:: Material for the task ::

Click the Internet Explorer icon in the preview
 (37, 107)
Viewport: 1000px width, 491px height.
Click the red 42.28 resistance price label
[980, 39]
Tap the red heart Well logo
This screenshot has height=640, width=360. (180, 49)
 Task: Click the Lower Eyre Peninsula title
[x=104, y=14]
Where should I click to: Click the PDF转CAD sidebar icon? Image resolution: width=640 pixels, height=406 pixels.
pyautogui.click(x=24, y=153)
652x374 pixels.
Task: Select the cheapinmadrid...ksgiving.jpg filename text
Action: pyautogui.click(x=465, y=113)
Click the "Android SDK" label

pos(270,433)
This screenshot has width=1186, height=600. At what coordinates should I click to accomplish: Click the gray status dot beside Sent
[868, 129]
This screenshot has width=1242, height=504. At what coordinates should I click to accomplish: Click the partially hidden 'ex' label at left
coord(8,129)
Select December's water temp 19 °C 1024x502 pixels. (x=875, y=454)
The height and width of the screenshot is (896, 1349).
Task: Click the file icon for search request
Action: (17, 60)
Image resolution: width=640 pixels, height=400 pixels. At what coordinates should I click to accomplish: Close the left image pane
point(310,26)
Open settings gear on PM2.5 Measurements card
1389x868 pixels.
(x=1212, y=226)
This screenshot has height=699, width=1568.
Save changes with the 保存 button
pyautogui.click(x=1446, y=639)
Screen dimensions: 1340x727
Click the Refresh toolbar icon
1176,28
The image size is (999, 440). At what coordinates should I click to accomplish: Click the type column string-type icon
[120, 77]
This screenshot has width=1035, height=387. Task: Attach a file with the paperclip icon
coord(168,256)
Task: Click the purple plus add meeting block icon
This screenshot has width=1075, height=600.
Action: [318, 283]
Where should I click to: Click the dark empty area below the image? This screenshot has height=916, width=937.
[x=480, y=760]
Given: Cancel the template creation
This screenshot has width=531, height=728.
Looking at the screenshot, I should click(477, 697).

:::

__Assignment__: Print the material once more, exactly as it appears.

__Expected answer__:
Click the Internet Explorer icon in the preview
 (37, 107)
Viewport: 1000px width, 491px height.
Click the red 42.28 resistance price label
[980, 39]
Tap the red heart Well logo
This screenshot has height=640, width=360. (180, 49)
 Task: Click the Lower Eyre Peninsula title
[x=104, y=14]
Where should I click to: Click the PDF转CAD sidebar icon? Image resolution: width=640 pixels, height=406 pixels.
pyautogui.click(x=24, y=153)
652x374 pixels.
Task: Select the cheapinmadrid...ksgiving.jpg filename text
Action: pyautogui.click(x=465, y=113)
Click the "Android SDK" label

pos(270,433)
This screenshot has width=1186, height=600. At what coordinates should I click to accomplish: Click the gray status dot beside Sent
[868, 129]
This screenshot has width=1242, height=504. At what coordinates should I click to accomplish: Click the partially hidden 'ex' label at left
coord(8,129)
Select December's water temp 19 °C 1024x502 pixels. (x=875, y=454)
The height and width of the screenshot is (896, 1349).
Task: Click the file icon for search request
Action: (17, 60)
Image resolution: width=640 pixels, height=400 pixels. At what coordinates should I click to accomplish: Close the left image pane
point(310,26)
Open settings gear on PM2.5 Measurements card
1389x868 pixels.
(x=1212, y=226)
This screenshot has height=699, width=1568.
Save changes with the 保存 button
pyautogui.click(x=1446, y=639)
Screen dimensions: 1340x727
Click the Refresh toolbar icon
1176,28
The image size is (999, 440). At what coordinates should I click to accomplish: Click the type column string-type icon
[120, 77]
This screenshot has width=1035, height=387. Task: Attach a file with the paperclip icon
coord(168,256)
Task: Click the purple plus add meeting block icon
This screenshot has width=1075, height=600.
Action: [318, 283]
Where should I click to: Click the dark empty area below the image? This screenshot has height=916, width=937.
[x=480, y=760]
Given: Cancel the template creation
This screenshot has width=531, height=728.
Looking at the screenshot, I should click(477, 697).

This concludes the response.